The derivative \(f'\) is also computed element-wise and multiplied (Hadamard) with the child’s Jacobian.

  1. Addition. Linearity:

\[\tilde{(A+B)}_{s_3\,s_4} \;=\; \tilde{A}_{s_1\,s_4} + \tilde{B}_{s_2\,s_4}.\]

4. TMul2Mul: Index Resolution

After the forward pass, derivatives live as tensor expressions labelled with free indices. The TMul2Mul stage reads the index pattern of each product and emits the corresponding concrete matrix / vector operation. Each row of the table has the form \((s_1, s_2, s_3)\): the free indices of the left operand, right operand, and the result.
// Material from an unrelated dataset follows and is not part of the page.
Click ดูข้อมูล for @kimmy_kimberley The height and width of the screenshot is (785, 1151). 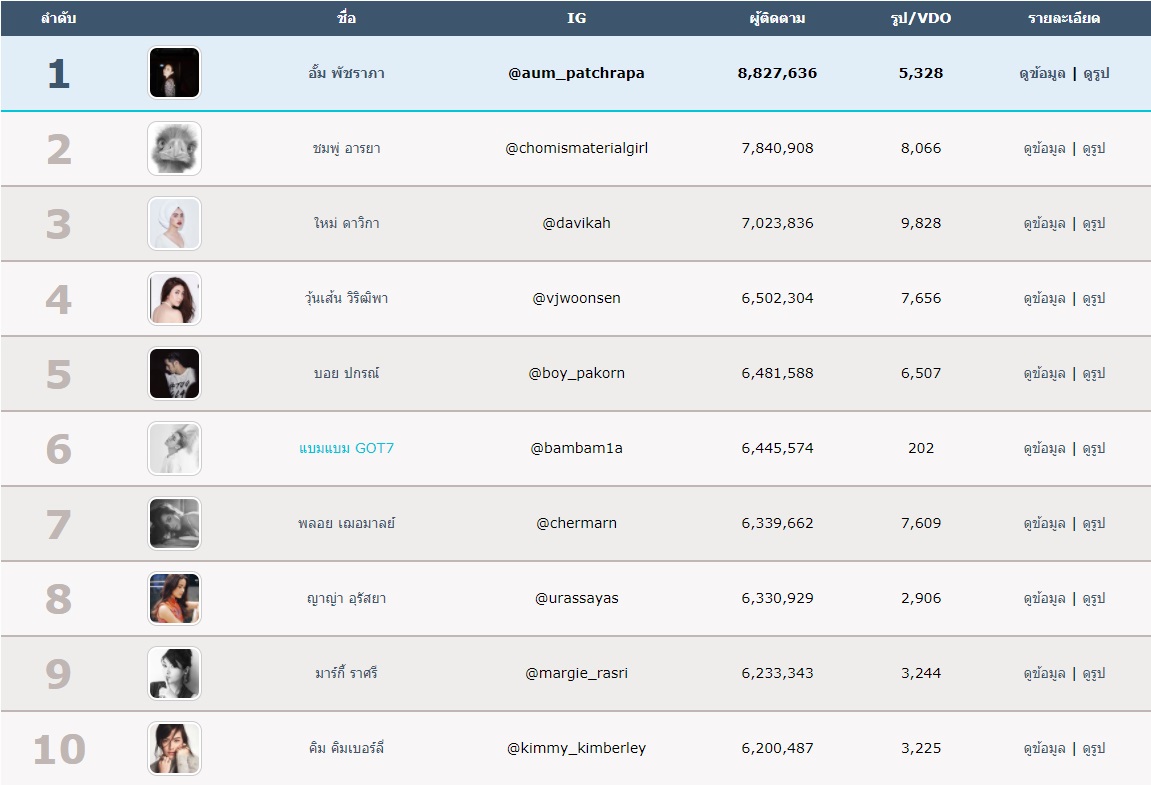[1043, 748]
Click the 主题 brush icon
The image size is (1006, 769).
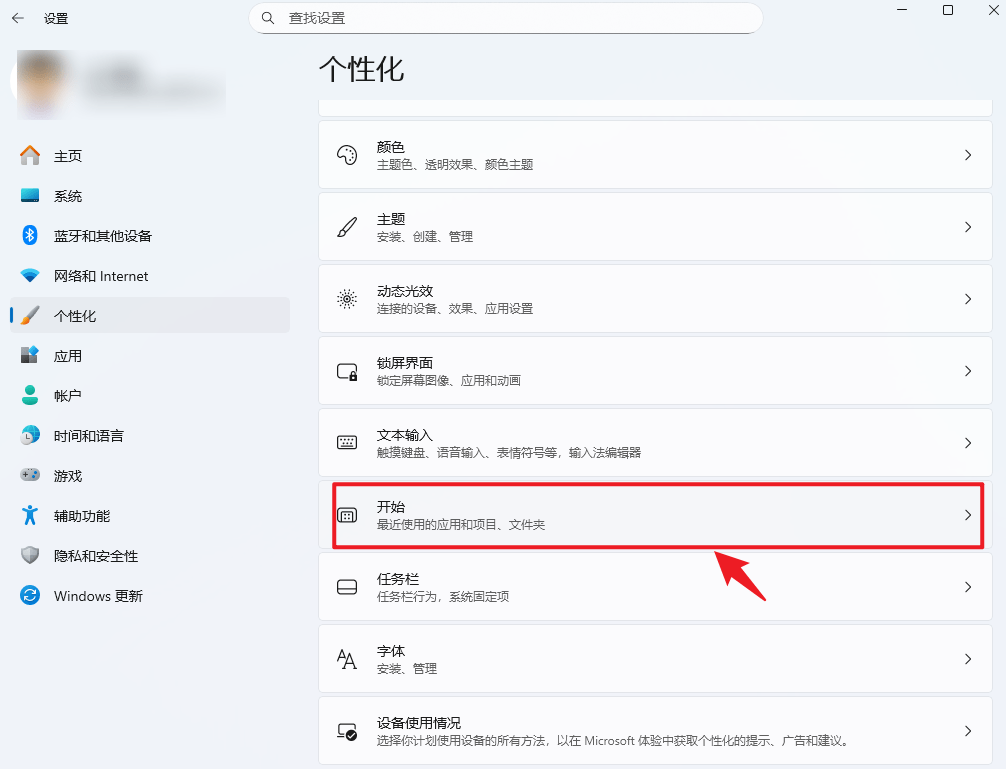point(347,227)
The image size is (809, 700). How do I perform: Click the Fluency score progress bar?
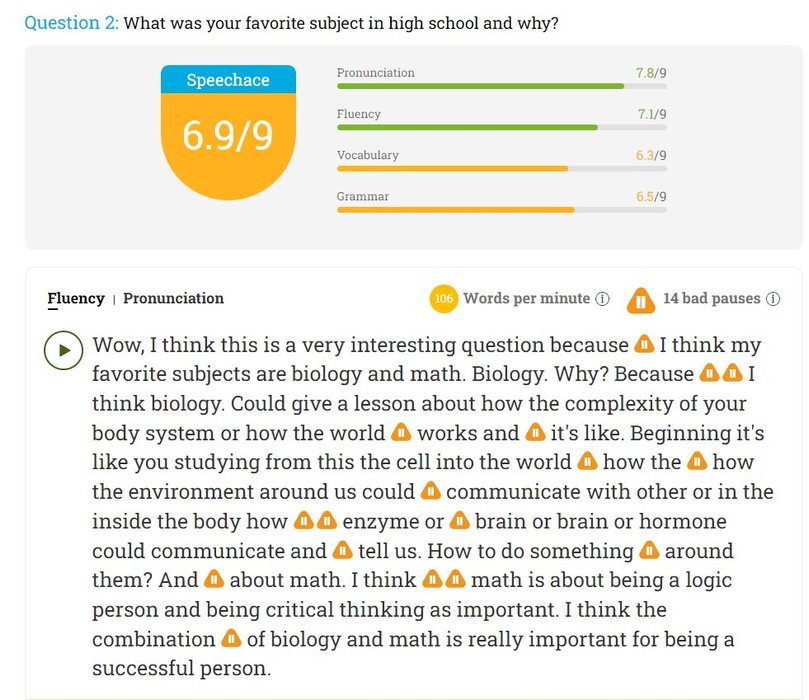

Index pattern \((s_1, s_2, s_3)\)

Matrix operation

Meaning

\((i,; i,; i)\)

\(x \odot y\)

element-wise multiply — both operands share axis \(i\), no contraction

\((i,; j,; ij)\)

\(x,y^\top\)

outer product — two disjoint free indices survive into the result

\((ij,; j,; i)\)

\(A,y\)

matrix-vector: index \(j\) is shared (contracted), \(i\) survives

\((ij,; jk,; ik)\)

\(A,B\)

matrix-matrix: inner \(j\) is contracted, \((i,k)\) survive

\((i,; ij,; ij)\)

\(\operatorname{diag}(x),A\)

left diagonal scaling — scale each row of \(A\) by the matching entry of \(x\)

\((ij,; j,; ij)\)

\(A,\operatorname{diag}(y)\)

right diagonal scaling — scale each column of \(A\) by the matching entry of \(y\)

\((i,; ii,; ii)\)

\(\operatorname{diag}(x \odot y)\)

diagonal-from-element-wise — used when a product has matching repeated indices \((ii)\) on one operand

The key insight is that every well-formed index pattern maps to one concrete sparse-preserving operation. Patterns like \((ij, ij, ij)\) that don’t match the table are either simplified earlier (e.g. $(ij, ij, ij) \to A \odot B$, element-wise matrix product) or emitted via a fallback that produces a dense matrix.

Application Examples

Example 1: Power Flow Equations

The active power balance equation in power systems:

\[P = e \odot (Ge - Bf) + f \odot (Be + Gf)\]
from Solverz.sym_algebra.symbols import iVar, Para
from Solverz.sym_algebra.functions import Mat_Mul
from Solverz.sym_algebra.matrix_calculus import TensorExpr

e = iVar('e')
f = iVar('f')
G = Para('G', dim=2)
B = Para('B', dim=2)

P = e * (Mat_Mul(G, e) - Mat_Mul(B, f)) + f * (Mat_Mul(B, e) + Mat_Mul(G, f))
TP = TensorExpr(P)

print(TP.diff(e))  # diag(-B@f + G@e) + diag(e)@G + diag(f)@B
print(TP.diff(f))  # diag(B@e + G@f) + diag(e)@(-B) + diag(f)@G

Example 2: Nonlinear Matrix Equations

from Solverz.sym_algebra.functions import exp

A = Para('A', dim=2)
x = iVar('x')

expr = exp(Mat_Mul(A, x))
TE = TensorExpr(expr)
print(TE.diff(x))  # diag(exp(A@x))@A

Example 3: Heat Network Equations

mL = Para('mL', dim=2)
K = Para('K')
m = iVar('m')
from Solverz.sym_algebra.functions import Abs

expr = Mat_Mul(mL, K * Abs(m) * m)
TE = TensorExpr(expr)
print(TE.diff(m))  # mL@(diag(K*Abs(m)) + diag(K*m*Sign(m)))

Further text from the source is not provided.